++++ Article ++++
Caveat 1) Personally, I’d vote for a change of title. Best Canadian Stories? Who’s to say, and according to what criteria that short story writers, literary journal editors, and literary profs have all agreed upon? Hand-Picked Canadian Stories, sure. Favourite Canadian Stories, okay. Curated Canadian Stories. Yup, alright. Canadian Stories That [Name of Guest Selecting Editor] Really Likes and Heartily Recommends. Wordy and clunky, absolutely, but the gist is there. 

Think about it: for the Big Three literary prizes in Canada this year with jurors tasked with choosing the best, 9 jury members selected 14 works of fiction as finalists. If 3 whole juries managed to whittle down a towering pile of novels to only 14 and then eventually chose a different winning title for each prize, any evaluative consensus is pure illusion.

Given that, it’s reasonable to believe that one editor reading what could be a hundred short stories with a goal of selecting the best would, at minimum, lean necessarily on quantification, a tried-and-true alchemical formula: with X + Y + Z = a run-of-the-mill story abracadabras into an exceptional one.
++++ Given material ++++
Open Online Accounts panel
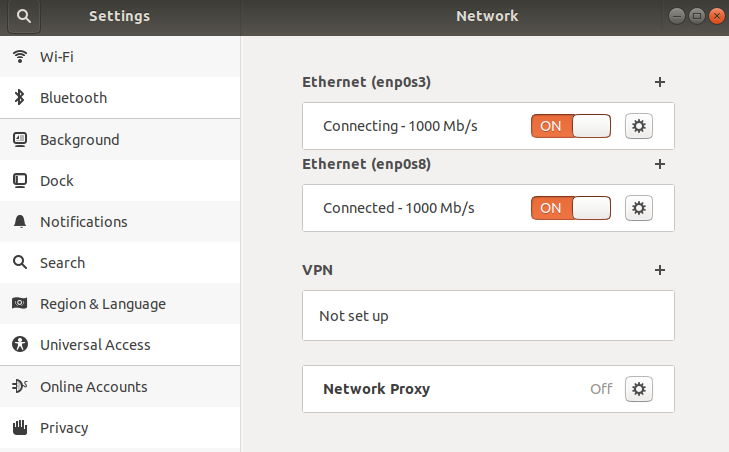This screenshot has height=452, width=729. (93, 387)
++++
* Short task *
Please give the commentary on the anthology title again from "Caveat 1) Personally, I’d" to "is pure illusion.", substituting "Australian" for "Canadian".

* Written response *
Caveat 1) Personally, I’d vote for a change of title. Best Australian Stories? Who’s to say, and according to what criteria that short story writers, literary journal editors, and literary profs have all agreed upon? Hand-Picked Australian Stories, sure. Favourite Australian Stories, okay. Curated Australian Stories. Yup, alright. Australian Stories That [Name of Guest Selecting Editor] Really Likes and Heartily Recommends. Wordy and clunky, absolutely, but the gist is there. 

Think about it: for the Big Three literary prizes in Canada this year with jurors tasked with choosing the best, 9 jury members selected 14 works of fiction as finalists. If 3 whole juries managed to whittle down a towering pile of novels to only 14 and then eventually chose a different winning title for each prize, any evaluative consensus is pure illusion.